How to test for connection leaks

Connection leaks are easy to introduce, hard to spot, can go undetected for a long time and have disastrous consequences.

It's not enough to fix a connection leak or code against them, you must write tests that would fail in their presence.  Here I will discuss a number of techniques that could apply to many different languages and frameworks.  I have also provided some concrete examples on github which make use of Dropwizard, JerseyClient and WireMock.

What is a connection leak?


Each time system A talks to system B over a protocol like http, it requires a TCP/IP connection to send and receive data.  Connections can be re-used for different requests, via a connection pool, or a new connection can be established for each request.  Once system A has finished with the connection, it needs to either return the connection to the pool, or close it.  If this doesn't happen you have a connection leak.  

Given a connection leak, everything will continue to work just fine until a new connection cannot be created.  In the connection pool scenario, this happens when the number of active connections reaches the maximum permitted for the pool.  In the scenario of not using a pool (i.e. creating a new connection each time) this will go on until either system B refuses to maintain any more active connections or the underlying OS of system A refuses to allocate any more connections to your code.  

Connection leaks are ticking time bombs!  

  • How quick the fuse burns depends on how many times the leaky code is invoked.
  • How long the fuse is, depends on how many connections can be maintained.
  • How much destruction it causes depends on the architecture and how quick you can restart your app!   
As if that wasn't enough, a connection leak will manifest itself in different ways depending on your setup.  Threads could hang, different exceptions can get thrown which can just increase confusion, especially during the panic of a live site issue.

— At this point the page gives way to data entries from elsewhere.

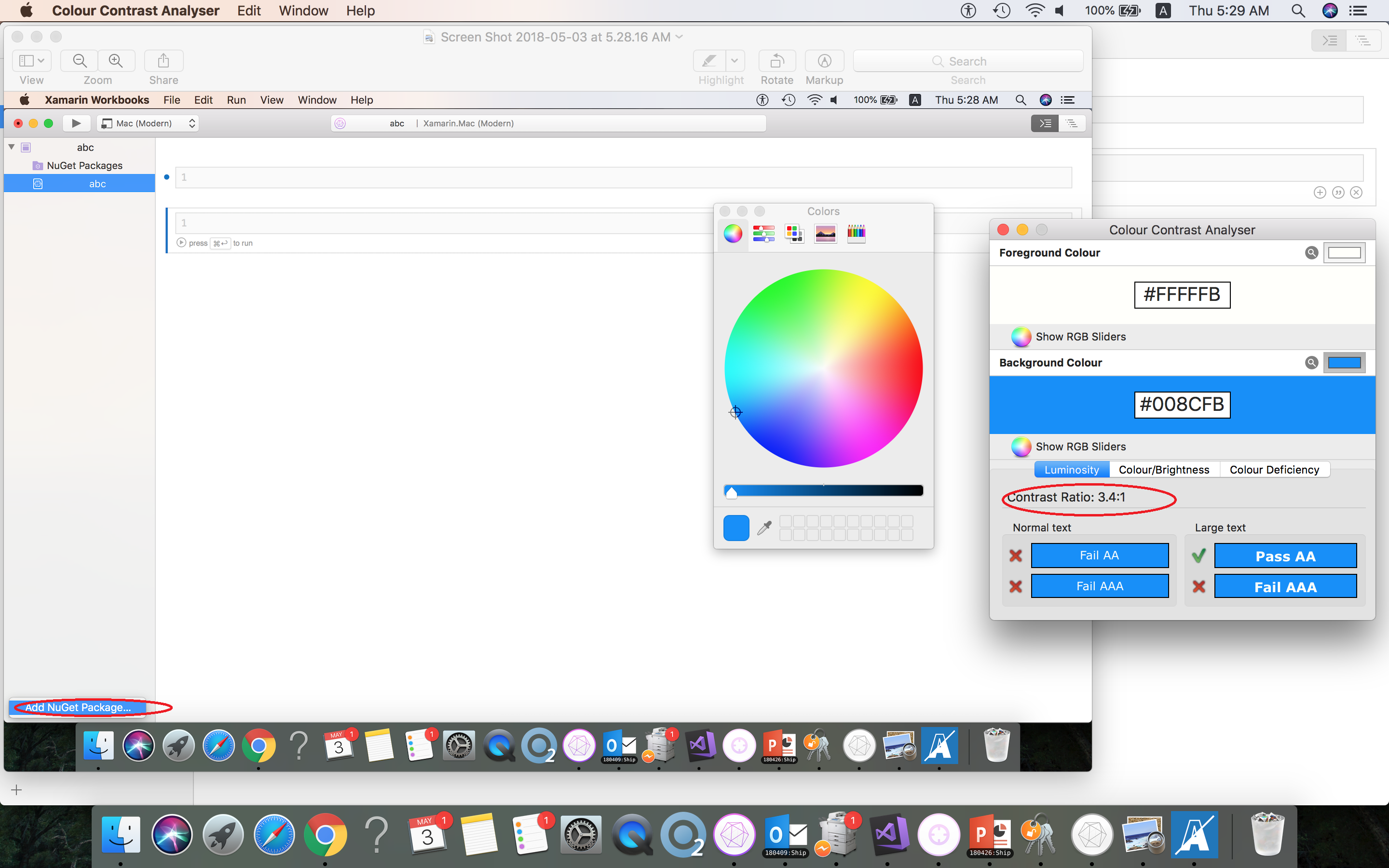This screenshot has width=1389, height=868.
Task: Switch to color palettes mode in Colors
Action: pos(794,234)
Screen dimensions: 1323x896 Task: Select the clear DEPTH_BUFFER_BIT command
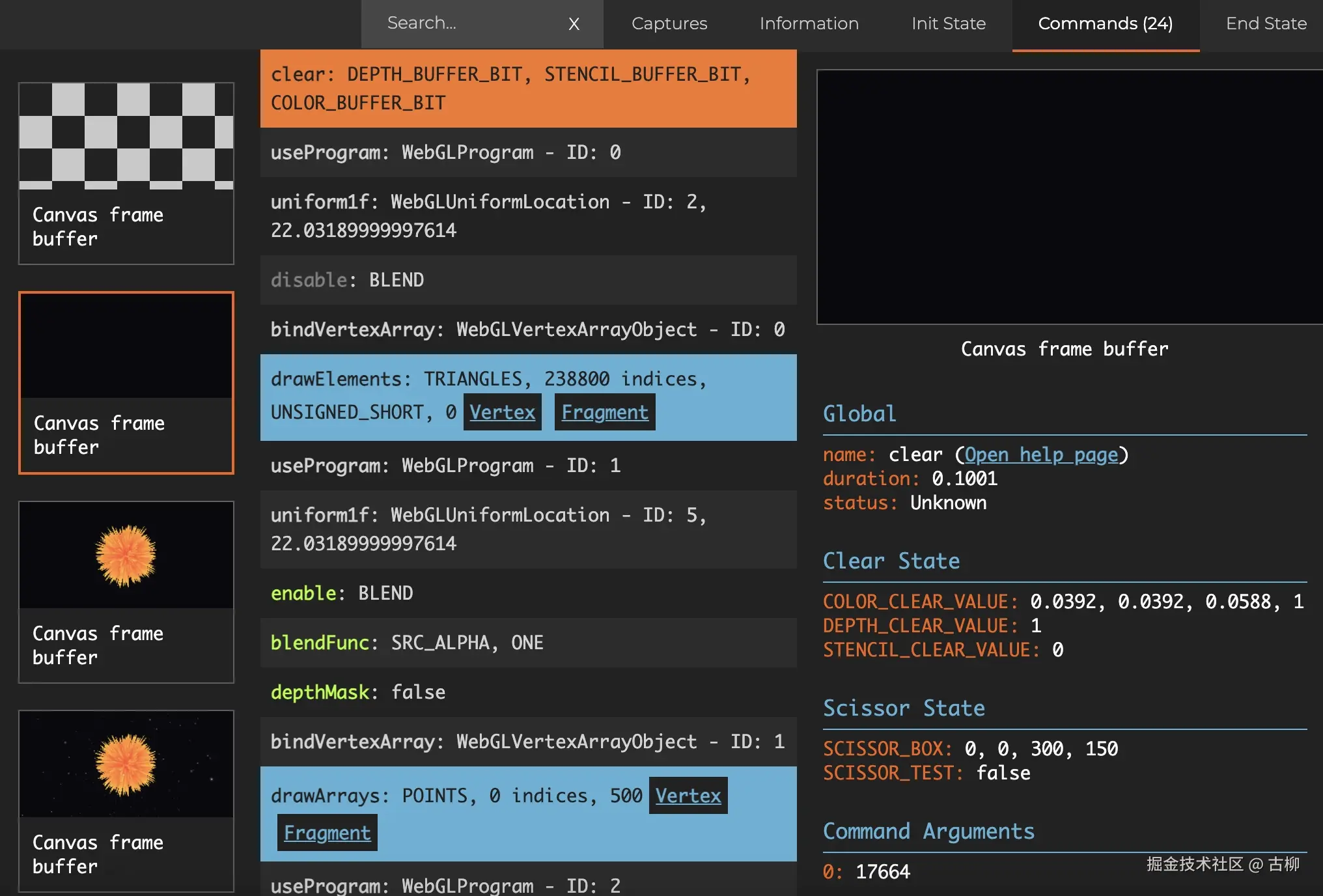click(x=528, y=89)
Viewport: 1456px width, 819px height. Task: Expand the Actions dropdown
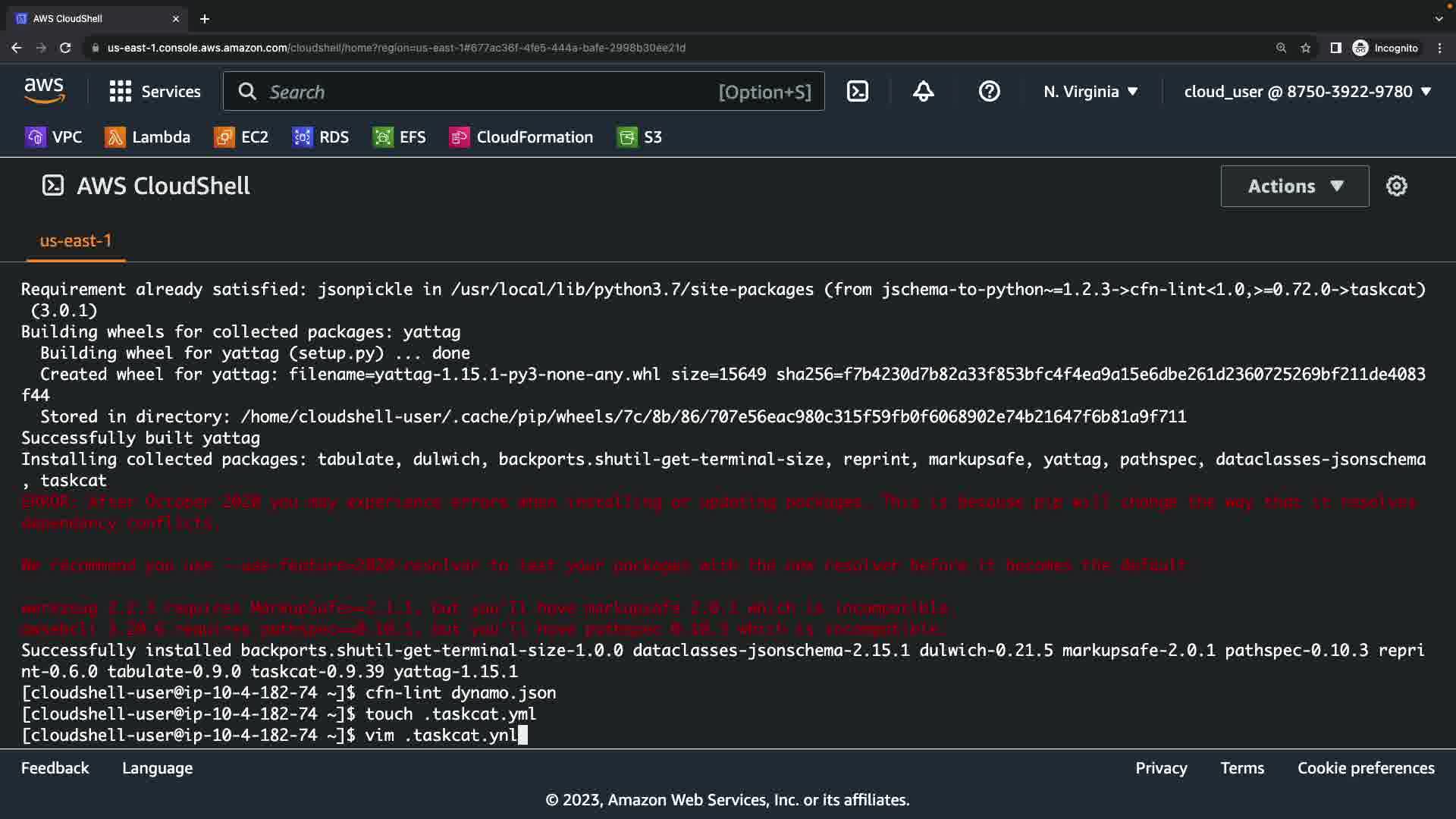[1294, 186]
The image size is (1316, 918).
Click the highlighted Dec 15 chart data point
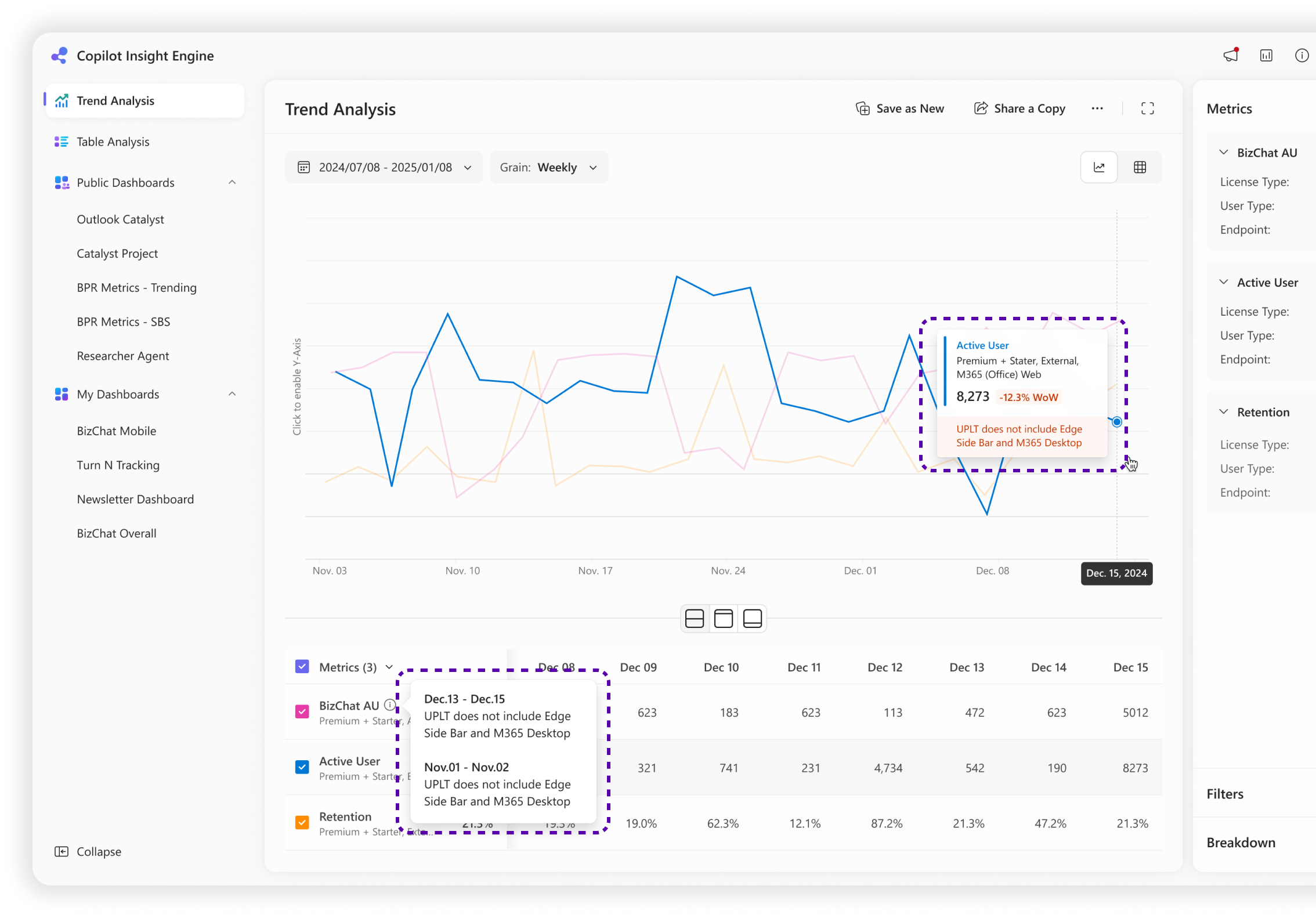tap(1116, 422)
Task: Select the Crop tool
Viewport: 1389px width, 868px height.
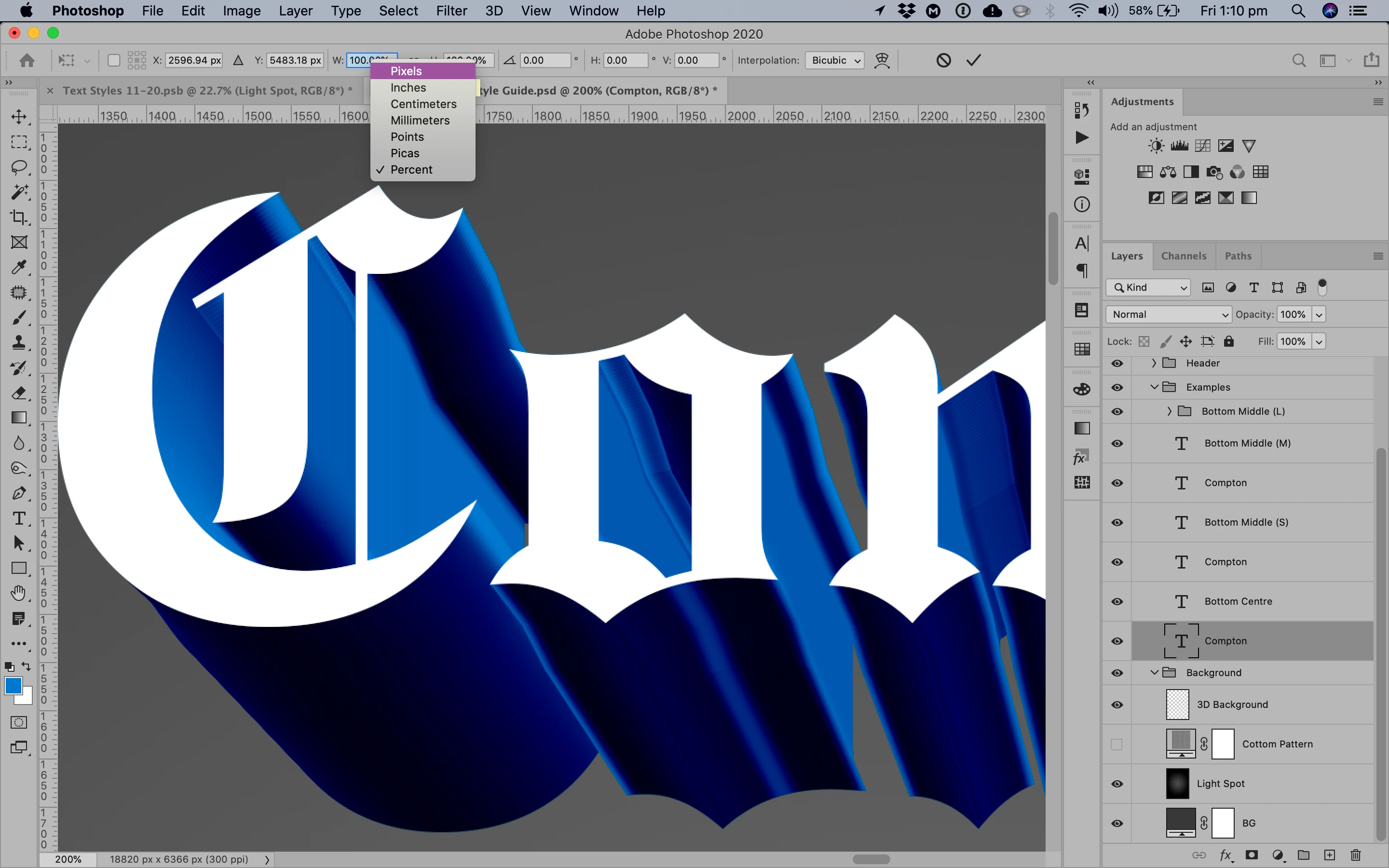Action: pos(19,217)
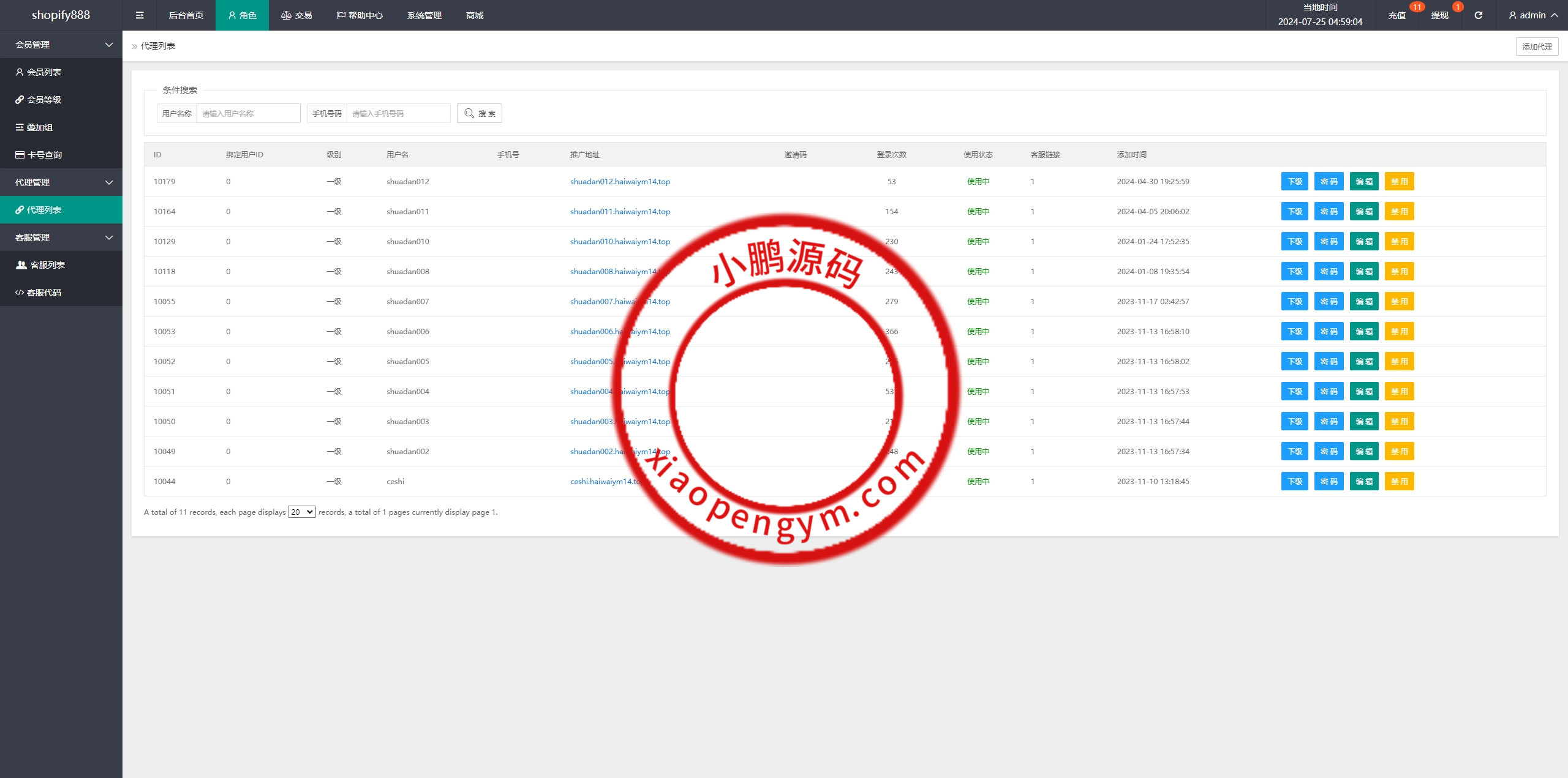This screenshot has height=778, width=1568.
Task: Open the 帮助中心 top menu
Action: coord(360,15)
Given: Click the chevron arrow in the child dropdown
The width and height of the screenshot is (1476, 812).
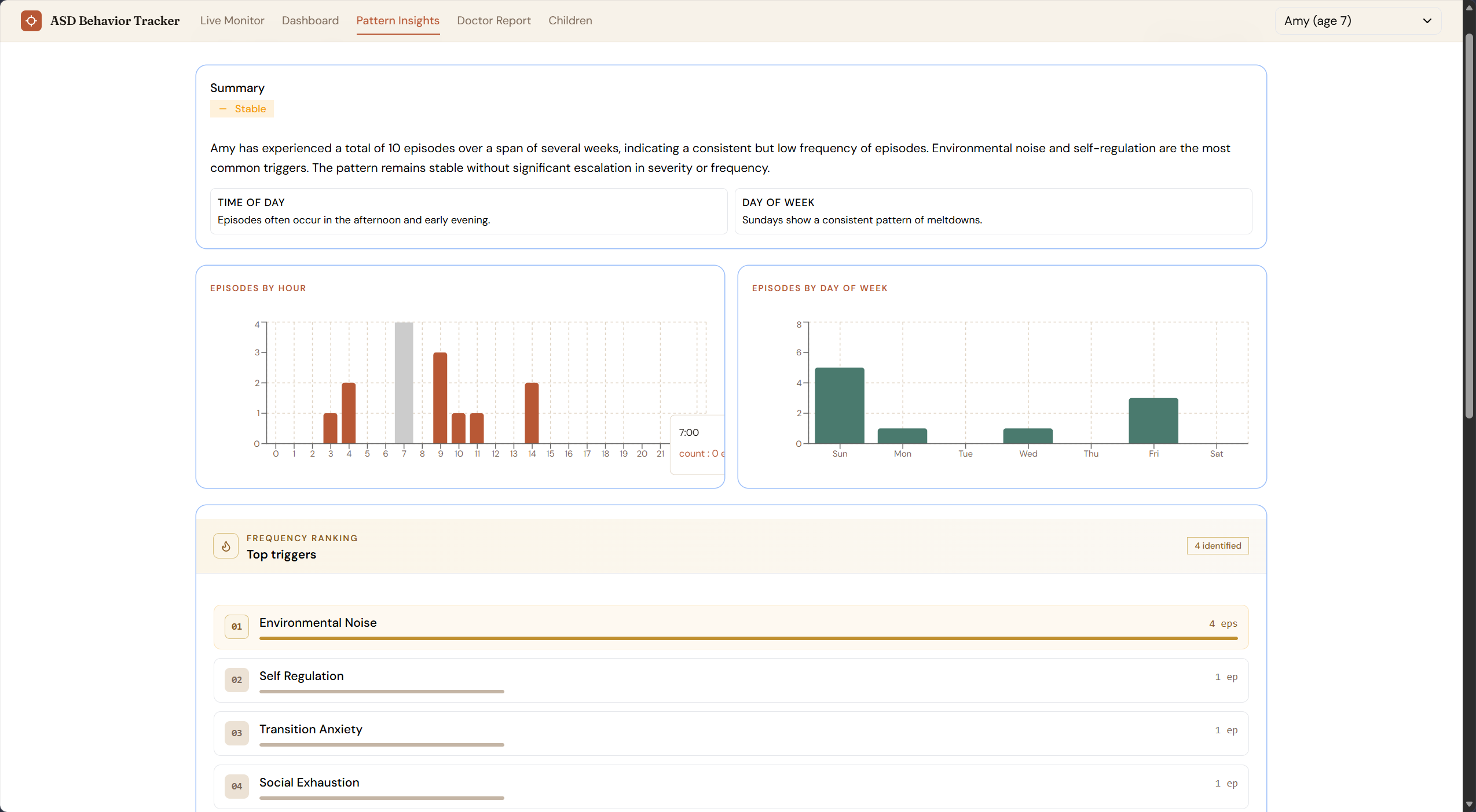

How to test for connection leaks...

Put another way, how do you write a test that will fail due to a connection leak?  There are a few different ways this can be achieved.  The following are ordered by my preference.



Examine the connection pool after your test and ensure that there are no leased connections

Assuming you can inject a http client into your code which uses a connection pool you can examine, this allows you to test for leaks easily.  Once your test has completed, all connections should have been returned to the pool.  If not, your code has failed to release a connection and you have a leak.


Concrete example here:

IntegrationTestThatExaminesConnectionPoolBeforeAndAfterRun.java

In the example above, we setup WireMock to stub the service that our code will call (see the diagram here).  Then, we create an instance of Jersey Client's
ApacheHttpClient4 class that allows an underlying instance of HttpClient to be used.  This allows us to create a connection pool that gets used by our code we can later examine.  Once our test has completed, we simply assert that there are no leased connections:

@After
public void checkLeasedConnectionsIsZero() {
assertThat(poolingHttpClientConnectionManager.getTotalStats().getLeased(), is(0));
}

Benefits of this approach:
  • We test the full http stack.
  • We add very little time to the build.
  • If there is a connection leak we narrow it down very quickly to a specific test.
  • You don't even have to use a connection pool in your production code (if you don't want to for whatever reason).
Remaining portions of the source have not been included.